Forum Moderators: Robert Charlton & goodroi

Message Too Old, No Replies

What to do with this duplicate content issue?

         

DSEOConsultant

9:32 pm on Feb 29, 2020 (gmt 0)

5+ Year Member



Hello all,

I have an issue with my website and I am not sure what to do.

I have a webpage, let say it is www.domain.com and sub-pages
www.domain.com/service-one.html ;
www.domain.com/category-one.html
and products in www.domain.com/category-one/product-xyz.html .

And this suits the best my needs.

The site was meant for multiple languages on .com at first but I put all other languages on country specific domains:
www.domain.it
www.domain.de
www.domain.ru

The real issue I have now is that the system in which the site is built automatically created each URL that I have on multiple subpages:
www.domain.com/de/service-one.html;
www.domain.com/it/service-one.html;
www.domain.com/ru/service-one.html and other 2 languages

sames goes for caregories
www.domain.com/de/category-one.html;
www.domain.com/it/category-one.html,
www.domain.com/ru/category-one.html and other 2 languages
...
same goes with products. ....

The content on al /de/ /it/ /ru/ in in English and is generated automatically from a random combination of elements from homepage and the original content page in English (.com/service-one.html or .com/category-one.html or. category-one/product-xyz.html) using the same url + /DE/... with keywords and usually with the same h1 tag .

At first all /it/ /ru/ /de/ content was blocked in robot.txt but Google somehow index it, so now I need to make some additional changes.

I can not delete this /it/ /de/ /ru/ so I was thinking of 301 redirects on the main url from each /it/ /de/ /ru/ but I am scared that Google would think I am trying to manipulate the rankings, since the situation would be:

www.domain.com/de/service-one.html;
www.domain.com/it/service-one.html;
www.domain.com/ru/service-one.html
...
and 2 more would be redirected on
www.domain.com/service-one.html;

Sames goes for categories and products.

And because some products can get out of sales, I would have some urls of products with 10 redirects on each of them.

I am ranking services, categories and products.

The second option I am thinking of is to redirect all 3000 URLS from /de/, /it/ /ru/ and 2 others on a useful and not ranked subpage on .com domain in a way that even if google does not like this redirect just one useful sub page goes unindexed.

I do not like the idea of inserting noindex tags instead of redirecting this pages since the page does not need 3000 subpages that are useless.

What are your thoughts and what do you suggest?

Thank you for your answers.

tangor

1:25 am on Mar 1, 2020 (gmt 0)

WebmasterWorld Senior Member 10+ Year Member Top Contributors Of The Month



@DSEOConsultant ... Welcome to Webmasterworld!

A Leap Year Posting!

An observation (not an answer):

The content on al /de/ /it/ /ru/ in in English and is generated automatically from a random combination of elements from homepage and the original content page in English


... that certainly looks like duplicate content.

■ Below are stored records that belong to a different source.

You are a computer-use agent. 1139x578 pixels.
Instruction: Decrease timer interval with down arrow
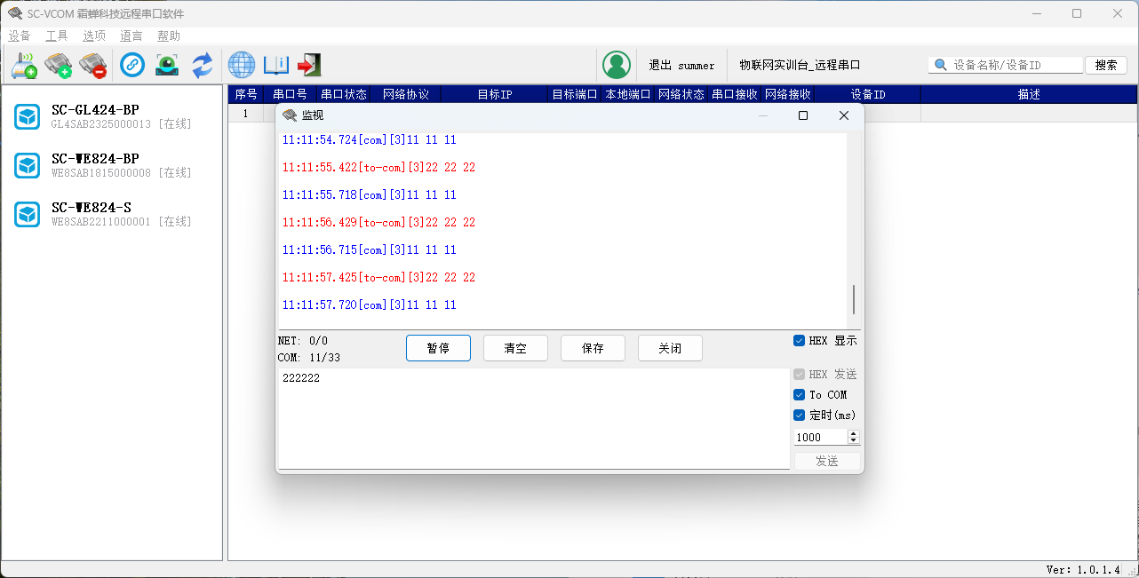pos(854,440)
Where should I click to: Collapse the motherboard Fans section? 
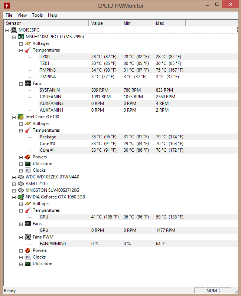pos(21,84)
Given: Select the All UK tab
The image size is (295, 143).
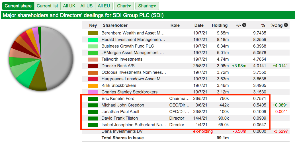Looking at the screenshot, I should pos(69,6).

Is there a reason the content for the country specific URLs is not in that language?

phranque

1:53 am on Mar 1, 2020 (gmt 0)

WebmasterWorld Administrator 10+ Year Member Top Contributors Of The Month



welcome to WebmasterWorld [webmasterworld.com], DSEOConsultant!

the best solution would be to link internally only to the canonical urls (i.e. without the /de/, /it/, etc) and 301 redirect any requests for the country-specific subdirectories to the canonical url.
by linking internally only to canonical urls you are providing an unambiguous signal vs relying on redirects to fix your internal linking.

another alternative is using link rel canonical elements, but note that these are used as hints while redirects are absolute.

you also should use <link rel="alternate" hreflang="x"> elements appropriately.

The site was meant for multiple languages on .com at first but I put all other languages on country specific domains

note that ccTLDs target a country or region rather than a language per se.

DSEOConsultant

1:07 pm on Mar 1, 2020 (gmt 0)

5+ Year Member



Hello @tangor and @phranque

Thank you for your welcome message at first. And thanks for your help.

@phranque

Anyhow I am thinking of absolute 301 redirects, for sure. Would you be so nice to explain a litle bit more in details what you meant with:

the best solution would be to link internally only to the canonical urls (i.e. without the /de/, /it/, etc) and 301 redirect any requests for the country-specific subdirectories to the canonical url.

I have the content I want to rank on www.domain.com/service-one.html ... but the system the site is build in is a little bit "f*** up" and generates an usless subpage also on .com/it/service-one.html and .com/de/... .com/ru/.... or if a new url is .com/category-one.html , the system add also .com/it/service-one.html and .com/de/... .com/ru/... URLS to the site - This URLS in /it/ /de/ /ru/ do not have the same content as the main URL on .com but uses the same url after /it/ /ru/ /de/ and same H1 tags. This pages on /it/ /de/ /ru/ looks like a broken home page combined with the H1 tag from the www.domain.com/service-one.html or .com/category-one.html and I do not like Google or users to land on this /it/ /de/ /ru/ because this subpages are useless.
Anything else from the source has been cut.